Thanks, vhost_vq_get_backend is better. I chose a 5.3 kernel to develop
and missed this helper.
>
> As an alternative to this patch, should we kick the send worker when the
> device is ready?
>
> IIUC we reach the timeout because the send worker (that runs
> vhost_transport_do_send_pkt()) exits immediately since 'vq->private_data'
> is NULL, and no one will requeue it.
>
> Let's do it when we know the device is ready:
>
> diff --git a/drivers/vhost/vsock.c b/drivers/vhost/vsock.c
> index e36aaf9ba7bd..295b5867944f 100644
> --- a/drivers/vhost/vsock.c
> +++ b/drivers/vhost/vsock.c
> @@ -543,6 +543,11 @@ static int vhost_vsock_start(struct vhost_vsock
> *vsock)
>                 mutex_unlock(&vq->mutex);
>         }
>
> +       /* Some packets may have been queued before the device was started,
> +        * let's kick the send worker to send them.
> +        */
> +       vhost_work_queue(&vsock->dev, &vsock->send_pkt_work);
> +
Yes, it works.
But do you think a threshold should be set here to prevent the queue
from being too long?
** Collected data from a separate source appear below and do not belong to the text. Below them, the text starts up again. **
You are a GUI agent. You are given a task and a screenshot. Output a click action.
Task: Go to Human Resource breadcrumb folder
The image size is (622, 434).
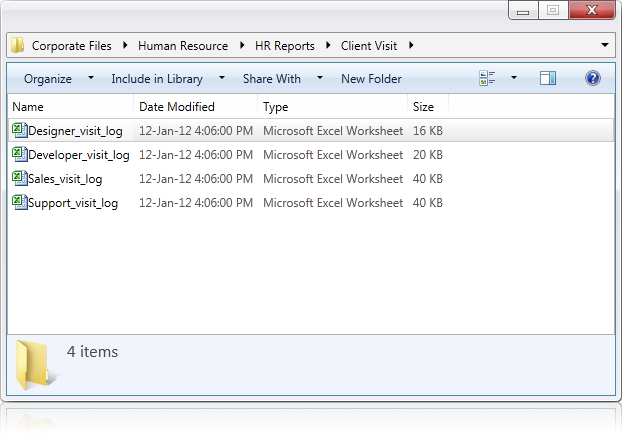(183, 46)
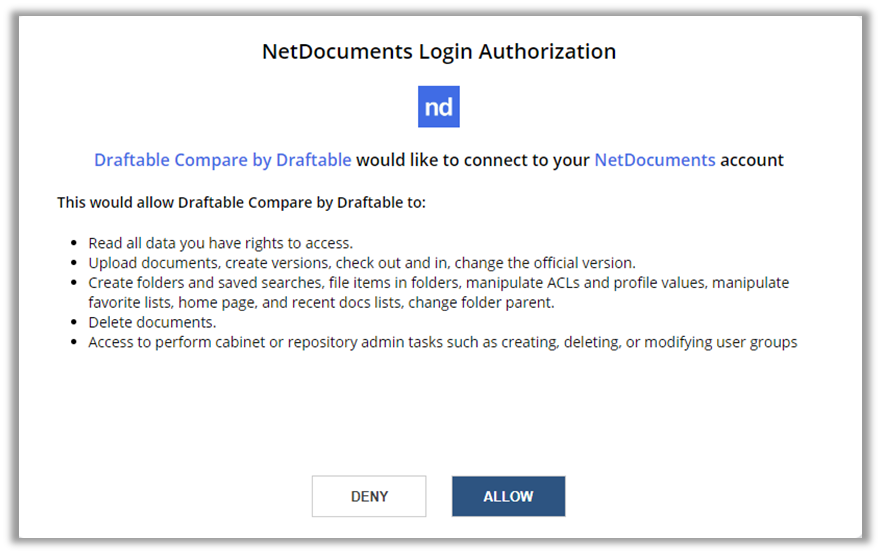Deny the authorization request
This screenshot has height=554, width=881.
point(369,496)
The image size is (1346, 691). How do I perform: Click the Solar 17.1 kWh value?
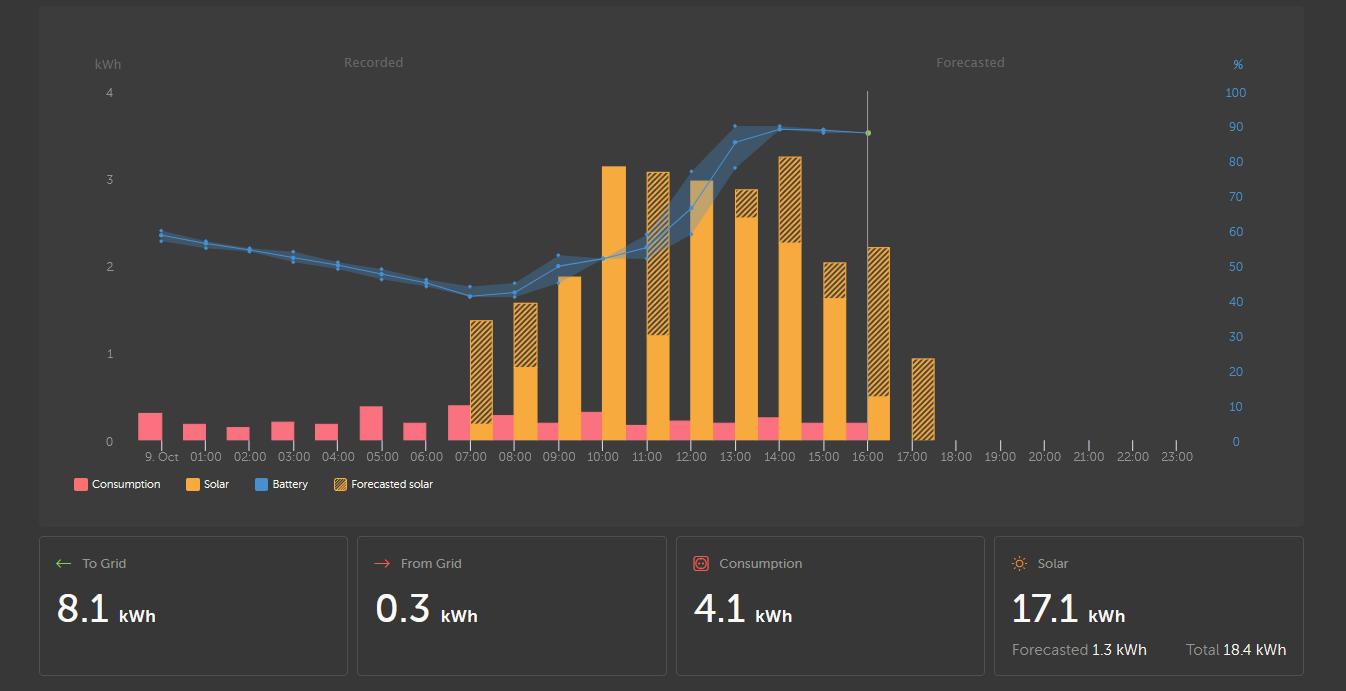[1068, 609]
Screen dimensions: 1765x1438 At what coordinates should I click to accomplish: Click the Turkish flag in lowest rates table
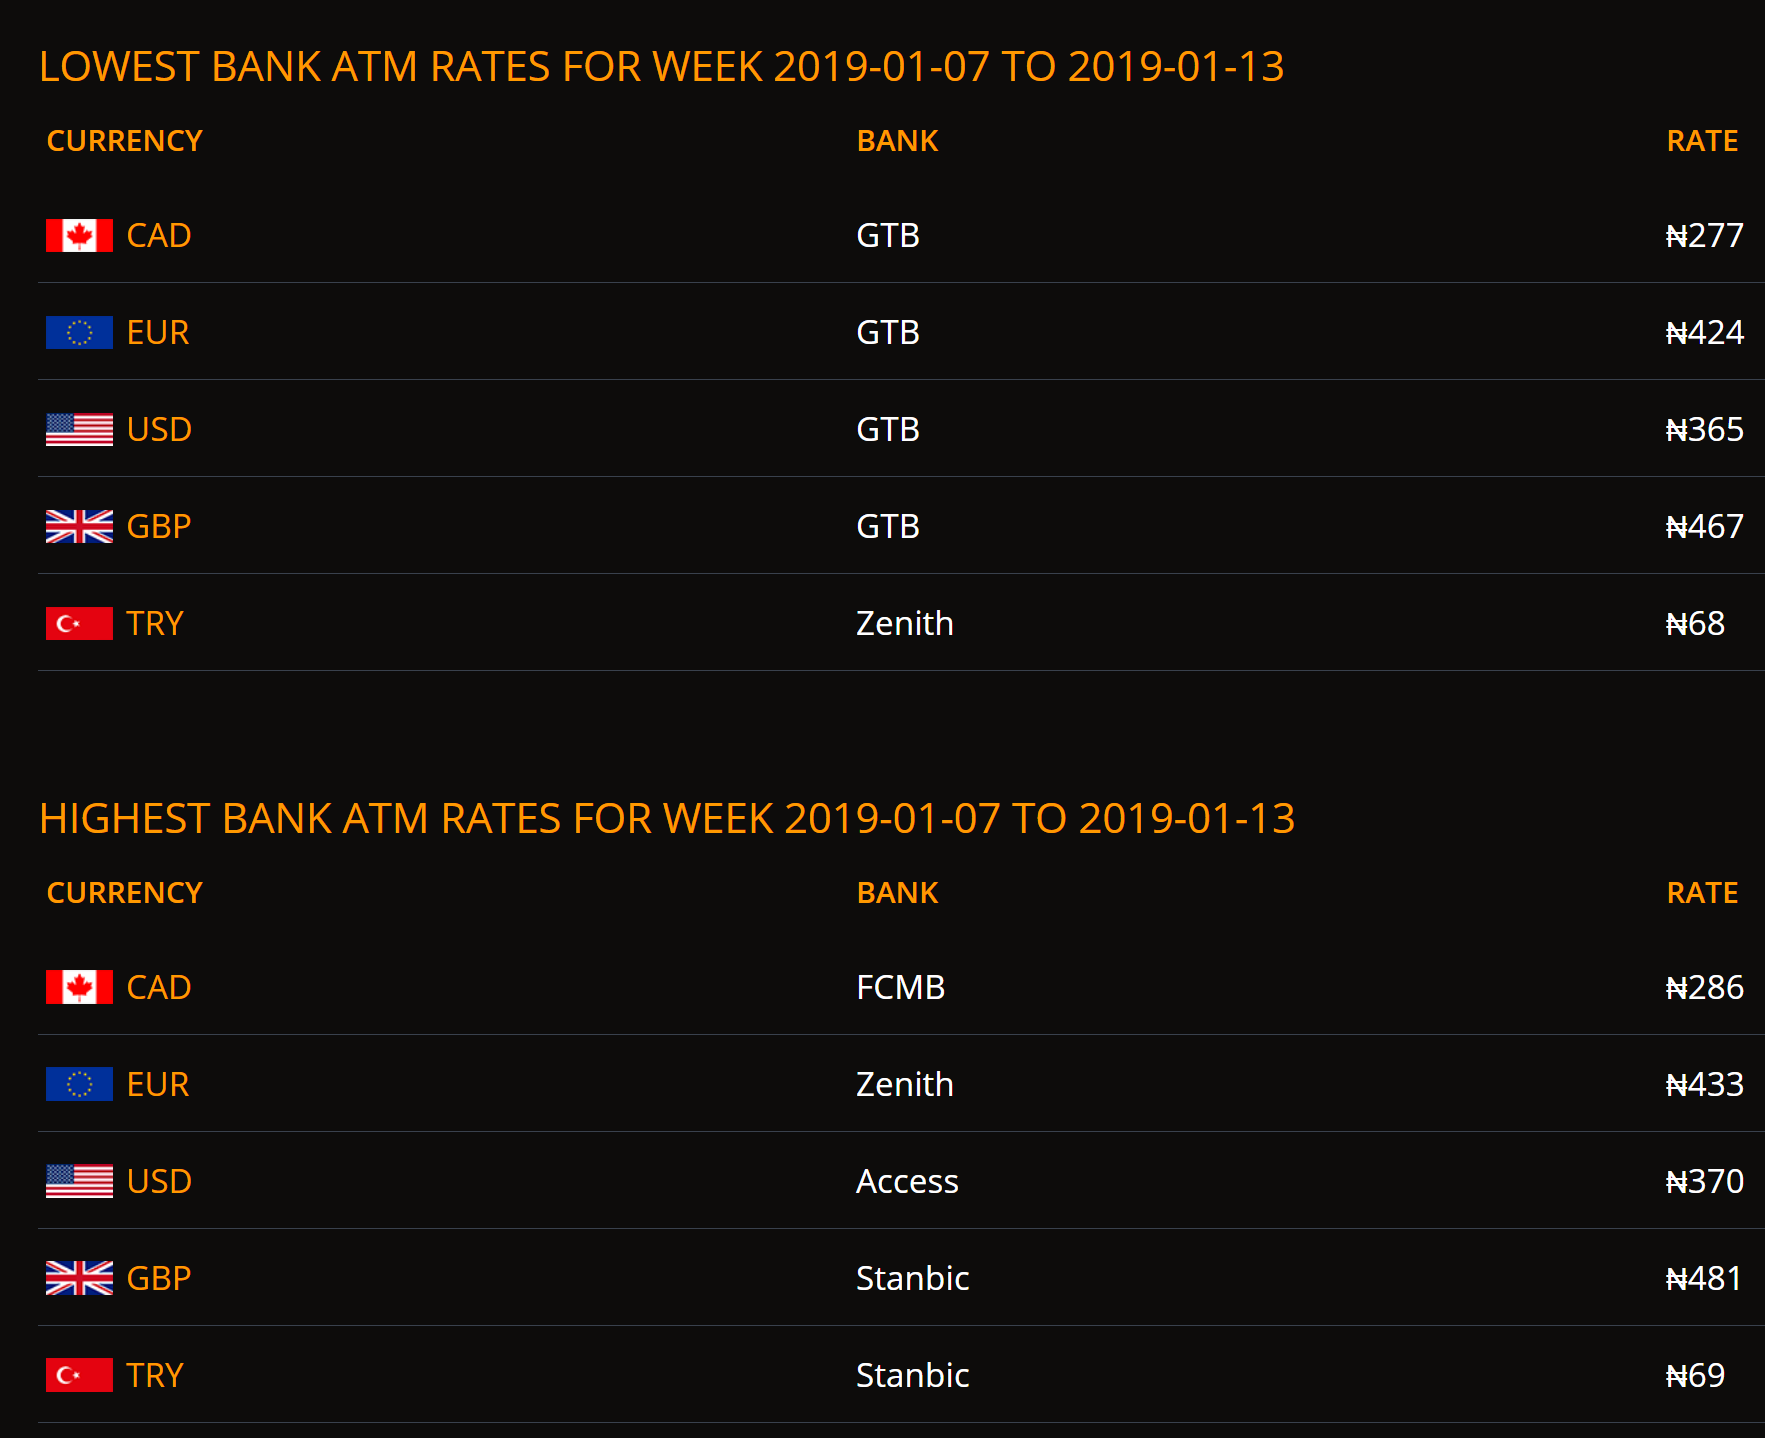point(79,624)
E.g. the client user sends too many connect pkts
in a short time before the server is completely ready.

>         mutex_unlock(&vsock->dev.mutex);
>         return 0;
>
> I didn't test it, can you try if it fixes the issue?
>
> I'm not sure which is better...
I don't know, either. Wait for more comments 😊

--
Cheers,
Justin (Jia He)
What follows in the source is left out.